Finda a escravidão, permaneceu o caráter de segregação racial, que pode ser definida como uma espécie de política de Estado, separando as pessoas ou grupos de indivíduos de uma mesma sociedade com base em critérios étnicos ou de raça. Não podemos perder de vista que na luta contra segregação e racismo, contra a nulidade de direitos para enormes contingentes da população norte-americana, o líder Martin Luther King, que arrastava multidões na sua conclamação por direitos, também foi assassinado.

MAZELAS NÃO FORAM APAGADAS

Embora os Estados Unidos, em 1964, pelas mãos de Lyndon B. Johnson, tenha adotado instrumento para acabar com a segregação racial- a Lei dos Direitos Civis-, que os norte-americanos celebram festivamente a cada 2 de Julho, verifica-se que essas mazelas vergonhosas não foram apagadas no cotidiano do país.

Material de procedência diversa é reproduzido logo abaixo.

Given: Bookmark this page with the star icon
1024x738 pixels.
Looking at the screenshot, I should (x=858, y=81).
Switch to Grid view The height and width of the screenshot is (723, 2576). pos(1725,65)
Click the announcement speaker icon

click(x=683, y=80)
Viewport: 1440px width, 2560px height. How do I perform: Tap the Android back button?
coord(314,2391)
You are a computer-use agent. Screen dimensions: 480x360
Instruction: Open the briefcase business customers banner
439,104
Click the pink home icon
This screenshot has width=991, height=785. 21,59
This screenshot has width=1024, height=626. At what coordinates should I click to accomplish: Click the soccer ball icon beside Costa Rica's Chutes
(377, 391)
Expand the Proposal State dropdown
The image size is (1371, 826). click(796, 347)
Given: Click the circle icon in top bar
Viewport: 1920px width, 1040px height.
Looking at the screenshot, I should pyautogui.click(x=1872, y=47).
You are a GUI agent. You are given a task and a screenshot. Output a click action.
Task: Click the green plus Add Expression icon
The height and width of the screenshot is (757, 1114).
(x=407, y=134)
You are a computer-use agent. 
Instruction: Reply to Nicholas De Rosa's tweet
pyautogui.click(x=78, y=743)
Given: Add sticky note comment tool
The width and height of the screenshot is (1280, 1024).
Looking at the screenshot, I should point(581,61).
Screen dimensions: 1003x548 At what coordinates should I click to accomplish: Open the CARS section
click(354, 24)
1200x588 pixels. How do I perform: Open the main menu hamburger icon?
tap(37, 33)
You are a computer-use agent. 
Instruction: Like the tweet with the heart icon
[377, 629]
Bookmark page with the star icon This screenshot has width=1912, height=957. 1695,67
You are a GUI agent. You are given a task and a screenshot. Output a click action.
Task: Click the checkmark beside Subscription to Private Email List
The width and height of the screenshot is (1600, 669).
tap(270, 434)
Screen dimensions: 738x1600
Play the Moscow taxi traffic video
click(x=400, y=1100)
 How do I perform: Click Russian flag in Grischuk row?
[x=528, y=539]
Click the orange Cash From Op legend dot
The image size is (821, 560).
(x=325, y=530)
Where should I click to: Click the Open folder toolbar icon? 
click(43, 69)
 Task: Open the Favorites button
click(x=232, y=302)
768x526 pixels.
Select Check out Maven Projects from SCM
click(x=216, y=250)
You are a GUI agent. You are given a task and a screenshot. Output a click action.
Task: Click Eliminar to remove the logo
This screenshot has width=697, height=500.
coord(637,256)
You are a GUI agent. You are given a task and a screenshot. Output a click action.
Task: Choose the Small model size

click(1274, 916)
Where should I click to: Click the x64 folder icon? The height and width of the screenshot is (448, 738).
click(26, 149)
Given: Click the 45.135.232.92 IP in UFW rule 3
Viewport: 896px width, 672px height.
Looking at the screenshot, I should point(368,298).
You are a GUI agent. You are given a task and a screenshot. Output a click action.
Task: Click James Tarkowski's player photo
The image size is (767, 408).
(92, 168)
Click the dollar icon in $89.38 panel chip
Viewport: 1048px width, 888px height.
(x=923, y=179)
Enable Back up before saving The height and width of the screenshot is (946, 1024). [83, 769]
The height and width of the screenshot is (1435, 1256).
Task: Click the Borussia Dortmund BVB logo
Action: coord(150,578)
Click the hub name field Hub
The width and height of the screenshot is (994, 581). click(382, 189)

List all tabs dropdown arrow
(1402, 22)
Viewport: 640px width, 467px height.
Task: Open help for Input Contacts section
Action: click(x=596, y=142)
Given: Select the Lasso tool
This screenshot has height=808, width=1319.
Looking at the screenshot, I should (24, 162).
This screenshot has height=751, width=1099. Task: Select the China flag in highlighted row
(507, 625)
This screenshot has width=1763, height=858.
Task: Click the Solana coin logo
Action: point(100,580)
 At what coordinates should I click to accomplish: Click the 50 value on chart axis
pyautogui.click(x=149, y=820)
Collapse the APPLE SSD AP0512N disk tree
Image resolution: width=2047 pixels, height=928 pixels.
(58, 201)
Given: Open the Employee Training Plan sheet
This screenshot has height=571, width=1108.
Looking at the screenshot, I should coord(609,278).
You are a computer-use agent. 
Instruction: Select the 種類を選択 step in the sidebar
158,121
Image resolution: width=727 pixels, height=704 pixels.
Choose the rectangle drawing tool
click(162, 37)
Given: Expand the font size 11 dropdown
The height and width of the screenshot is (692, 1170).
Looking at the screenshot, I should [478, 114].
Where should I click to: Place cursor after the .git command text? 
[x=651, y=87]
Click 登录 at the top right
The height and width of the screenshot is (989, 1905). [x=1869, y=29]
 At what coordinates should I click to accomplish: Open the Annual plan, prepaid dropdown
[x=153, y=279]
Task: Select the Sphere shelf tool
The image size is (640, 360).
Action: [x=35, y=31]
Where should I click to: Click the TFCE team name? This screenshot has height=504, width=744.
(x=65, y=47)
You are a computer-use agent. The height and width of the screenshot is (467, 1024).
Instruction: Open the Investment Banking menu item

Com certeza, a luta de Martin Luther King, pelo fim dessas desgraças e pela conquista de direitos aos marginalizados, teve gigantesca influência sua. Quatro anos depois, Luther King seria assassinado, e até hoje, passados 55 anos da morte, seus sonhos estão longe de ser realizados.

A Suprema Corte dá, agora, forte contribuição para pensar desse modo.